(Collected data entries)

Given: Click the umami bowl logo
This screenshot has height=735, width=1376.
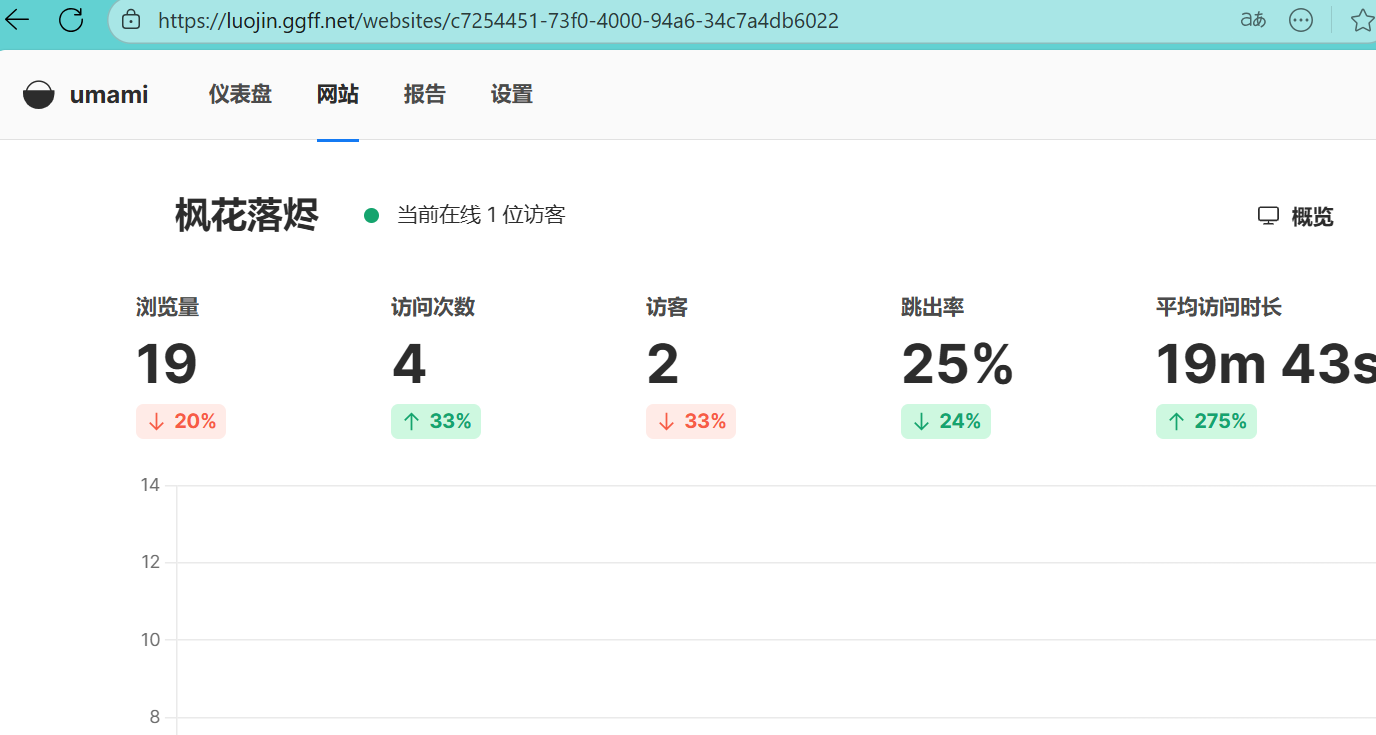Looking at the screenshot, I should click(39, 95).
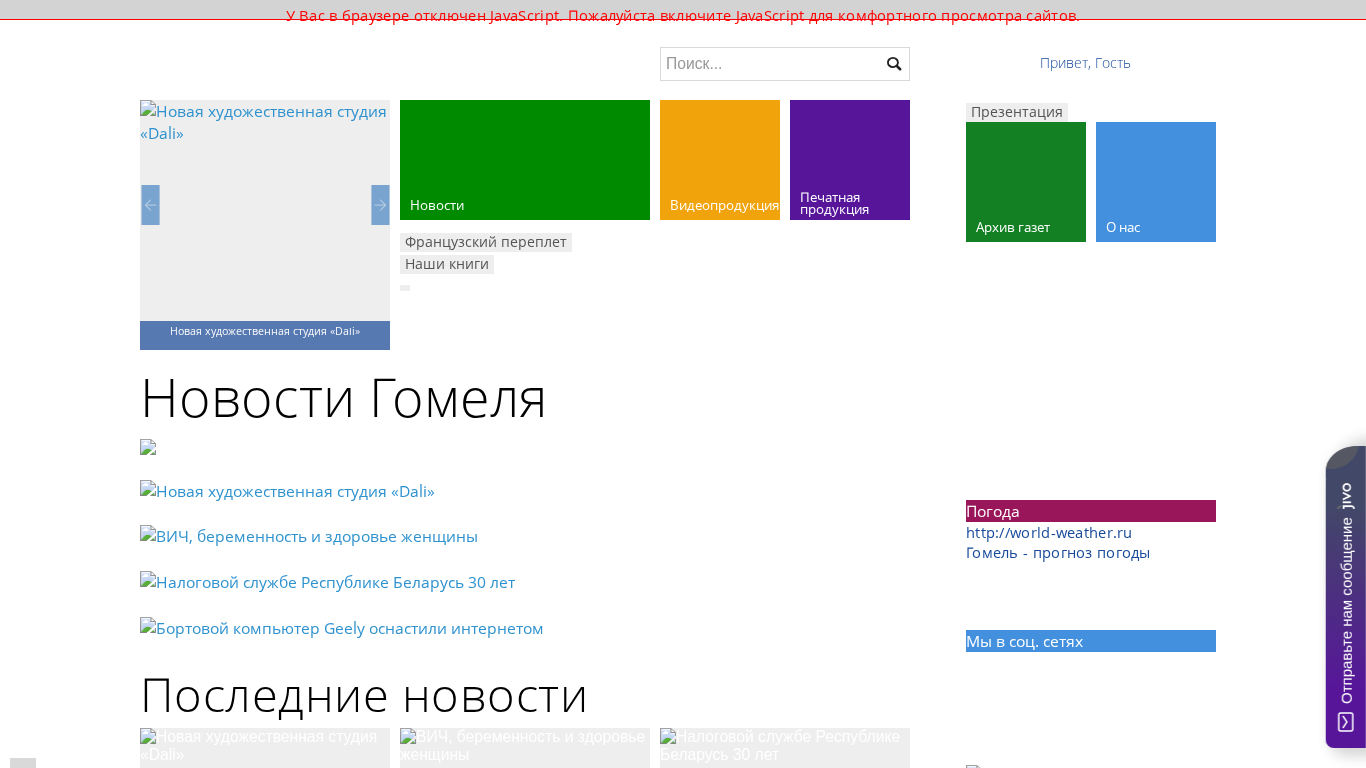Open the green Новости tile
This screenshot has height=768, width=1366.
(x=525, y=160)
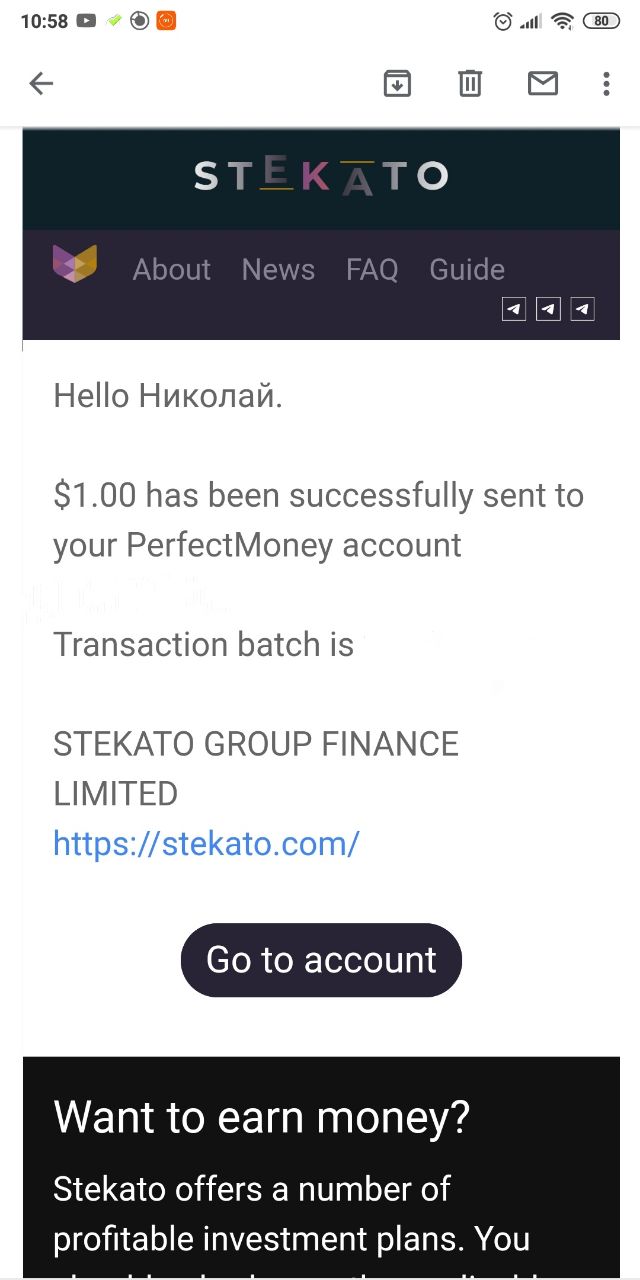The width and height of the screenshot is (640, 1280).
Task: Follow the https://stekato.com/ hyperlink
Action: 206,844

* Problem statement:
When you copy the records above, keep every word exact but leave out the pictures.

* Result of the task:
Given: Click the umami bowl logo
This screenshot has height=735, width=1376.
Looking at the screenshot, I should click(39, 95).
Open the green Новости tile
This screenshot has height=768, width=1366.
(x=525, y=160)
The width and height of the screenshot is (640, 1280).
Task: Follow the https://stekato.com/ hyperlink
Action: 206,844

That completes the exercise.